**** DOCUMENT EXTRACT ****

We live in times of great religious divisiveness in America. The most obvious polarity exists between politically active Christian fundamentalists and the group they see as their arch-enemies the secularists, who tout reason and science as their authorities. But another battle is also being waged: the conflict between Christian fundamentalists, whose numbers according to most reports are growing by leaps and bounds, and Christian progressives, whose numbers are declining each year.In The Lure of Saints: A Protestant Experience of Catholic Tradition, Jon Sweeney showed how much he learned from the rich repertoire of devotion and spiritual practices in the Catholic tradition. He continues this process of mediation and open-mindedness with this timely and healing autobiographical jaunt through his childhood, youth, and coming-of-age in a Christian fundamentalist milieu during the 1970s and 1980s. He makes a thoughtful and convincing case for the gifts he received from this dogmatic and rigorous tradition. Sweeney does not fall into the trap of easy condemnation of fundamentalism, nor does he lash out those who were responsible for his religious upbringing. This sensitivity and respect is something we should all emulate in our own spiritual journeys.
Sweeney was born again at age five when he asked Jesus to come into his heart. He states: "Fundamentalism taught me that God was so close as to be inside my body, my heart. With my active childhood imagination, this theology germinated into lively spiritual experiences. I often saw God the Father and Jesus or John the Baptist above me, just hanging around, listening." Although we don’t usually associate mysticism with fundamentalists, such experiences happen in that community too.

****

According to the review above, at what age was Sweeney born again?

**** INFORMATION PROVIDED ****

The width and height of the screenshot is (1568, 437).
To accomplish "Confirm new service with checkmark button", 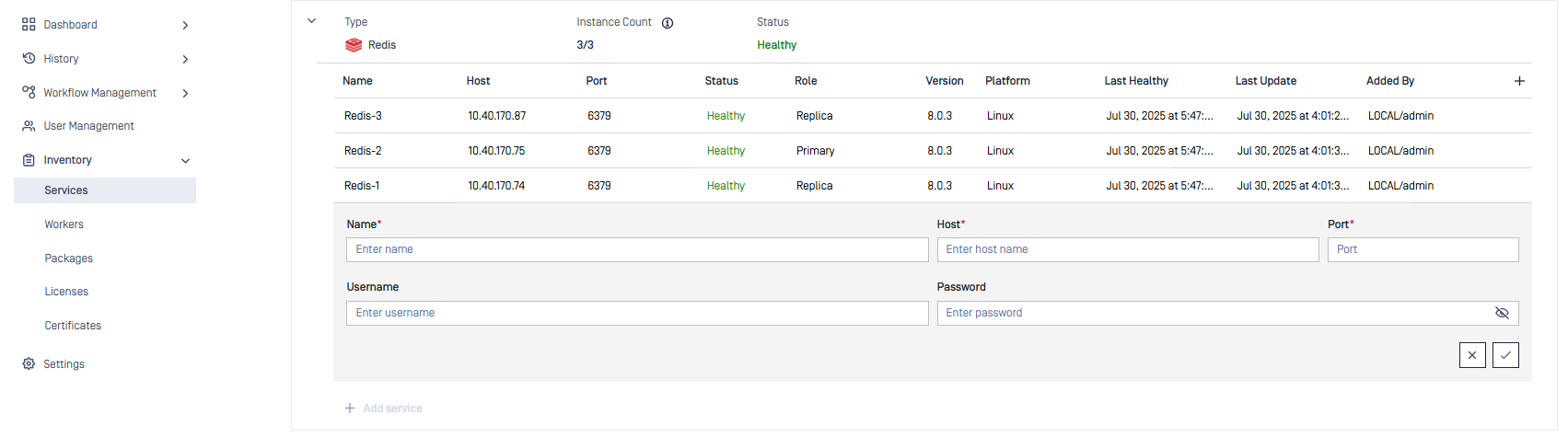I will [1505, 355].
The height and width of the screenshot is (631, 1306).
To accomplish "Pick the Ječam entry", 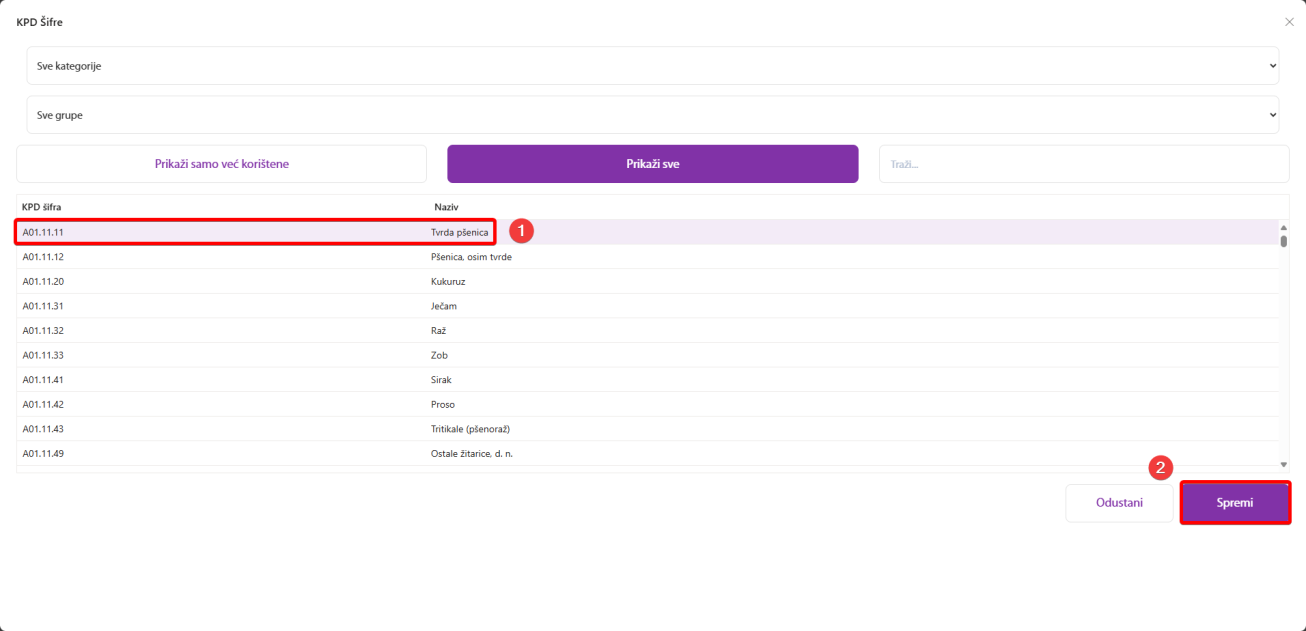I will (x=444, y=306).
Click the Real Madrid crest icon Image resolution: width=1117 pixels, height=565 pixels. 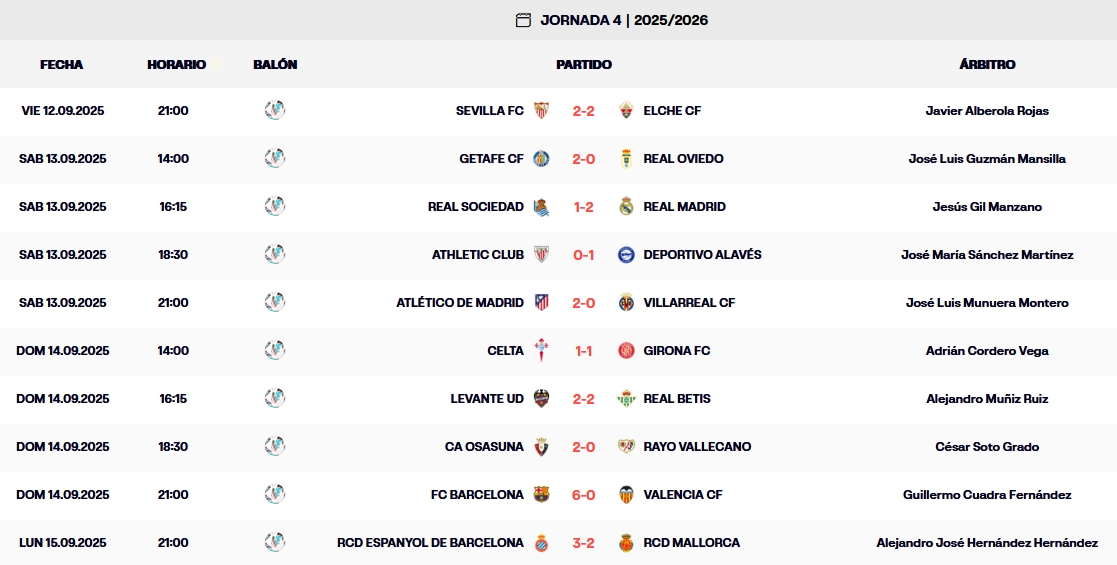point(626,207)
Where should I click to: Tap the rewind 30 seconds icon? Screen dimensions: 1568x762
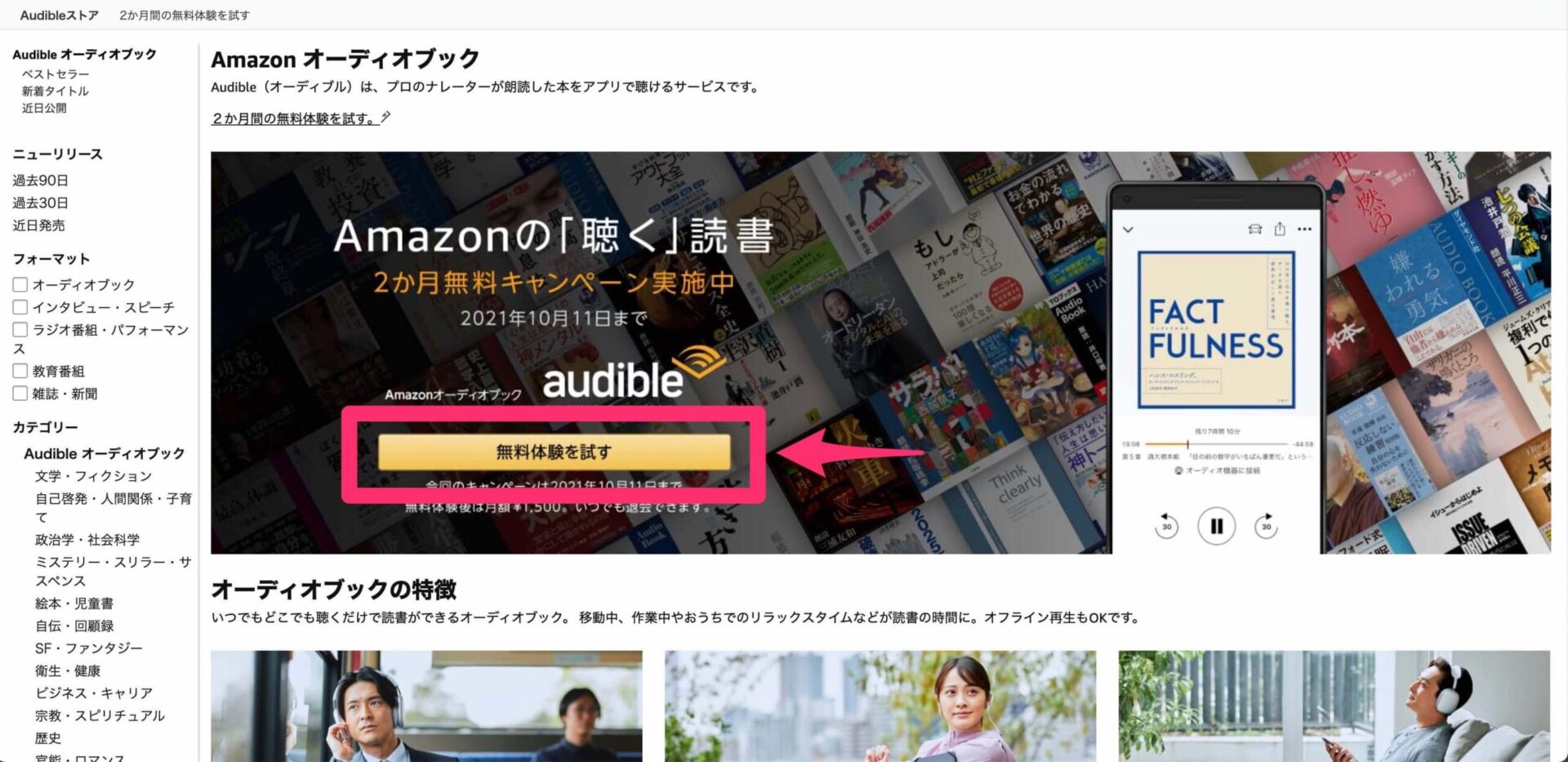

****

▶ ANSWER FOR THE TASK:
He was born again at age five.